__Qué harás__:
Responde a estas preguntas a partir del texto de lectura:
1. ¿En qué ciudad comenzó la vacunación, según el texto?
2. ¿Qué frase afirma aborrecer quien escribe?
3. ¿Qué dos cosas se dice que regresarán?

__Texto de lectura__:
⟨

Los cambios atroces que nuestras vidas y nuestras mentes han sufrido en este año de locura que acaba, pero que seguirá extendiendo sus tentáculos sobre 2021, no tiene remedio con vacuna alguna. Comparto, desde luego, el alivio generalizado ante el comienzo, este mismo domingo en Guadalajara, de la vacunación, y solo deseo que me toque lo antes posible, aunque no sea más que para que actúe como placebo de conciencias y aprensiones. Pero lo que hemos vivido, lo que hemos dejado de vivir y lo que ya no viviremos no tiene cura. Este a modo de resumen panorámico de doce meses de pesadilla pretende demostrarlo.
Aborrezco la frase de que tal cosa ‘ha venido para quedarse’. Pero no queda otro remedio que utilizarla para definir cuanto creímos que era pasajero --teletrabajo, nuevos horarios, mascarilla a todas horas, adiós a los abrazos, acabaron los días de vino, rosas y jarana, adiós a trasnochar-- y ahora comprobamos que va a perdurar mucho más de lo que nos gustaría. Venceremos a la pandemia, por supuesto; pero las cicatrices, en forma de cautelas respecto de nuestro prójimo, seguirán ahí bastante tiempo. España, que era el país más alegre del mundo, ha dejado de serlo.
Regresará el turismo, volverán paulatinamente las tapas a las barras de los bares. Pero, más allá de lo razonable, algo nos dice que la tristeza con la que hemos vivido esta Navidad no va abandonarnos así como así.

⟩

__Datos proporcionados__:
⟨

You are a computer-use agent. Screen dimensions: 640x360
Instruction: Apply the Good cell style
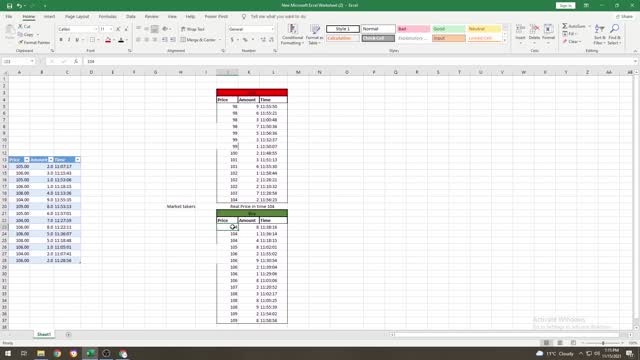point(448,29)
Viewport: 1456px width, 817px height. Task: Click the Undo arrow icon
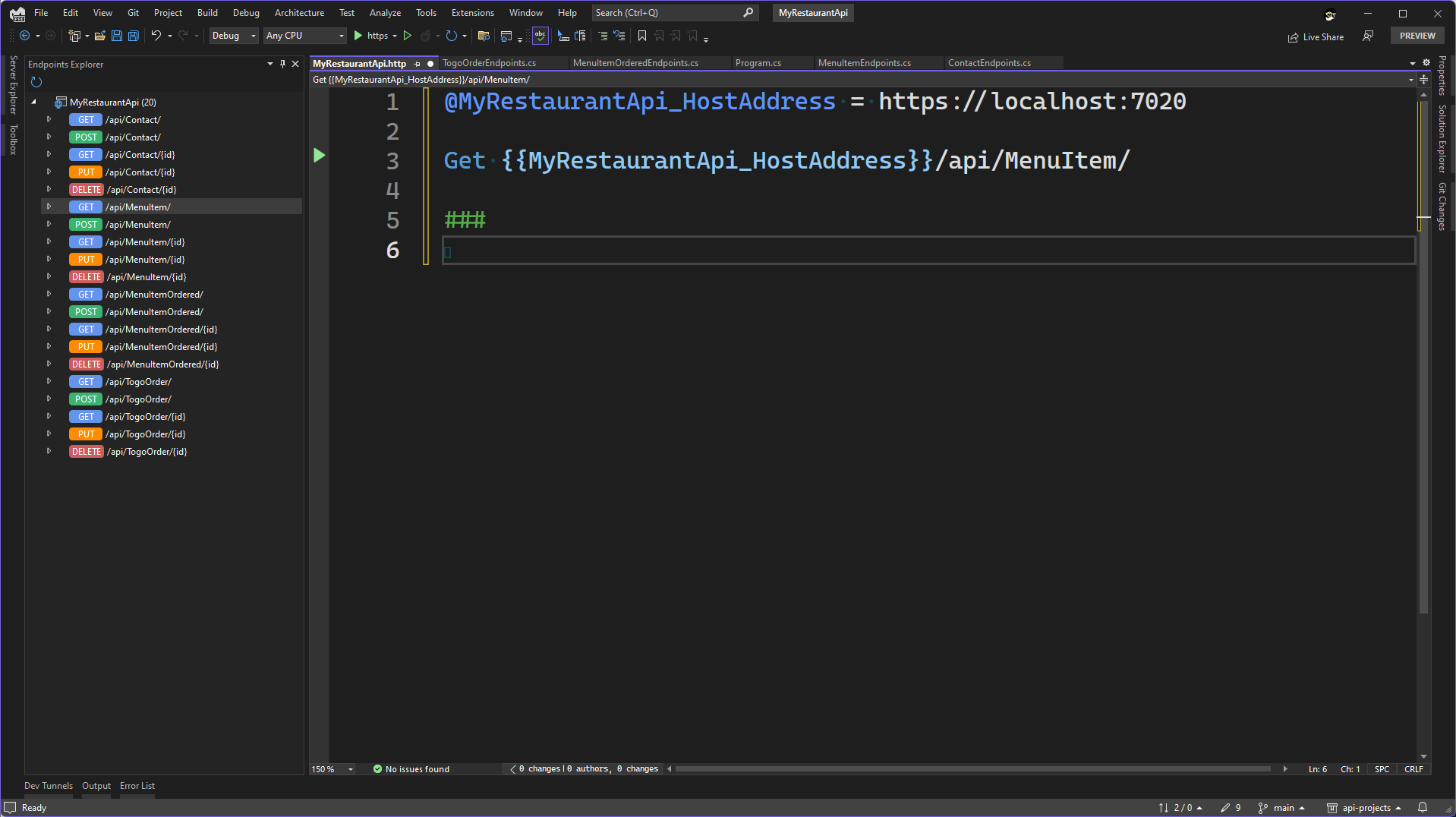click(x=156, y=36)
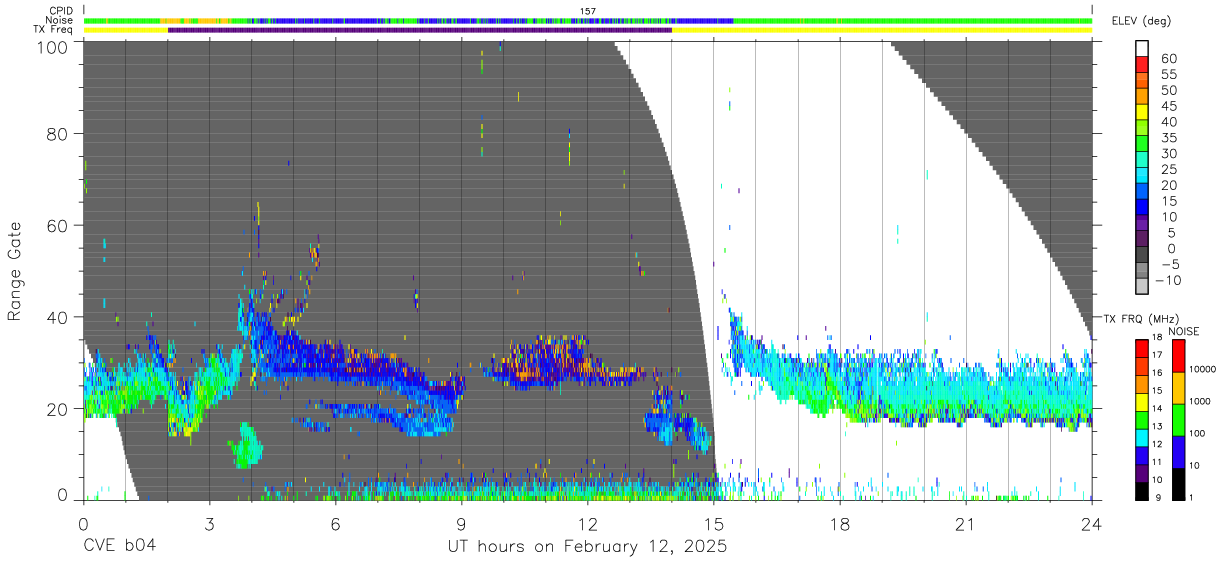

⟩

__Respuesta__:
1. En Guadalajara.
2. Que tal cosa «ha venido para quedarse».
3. El turismo y las tapas a las barras de los bares.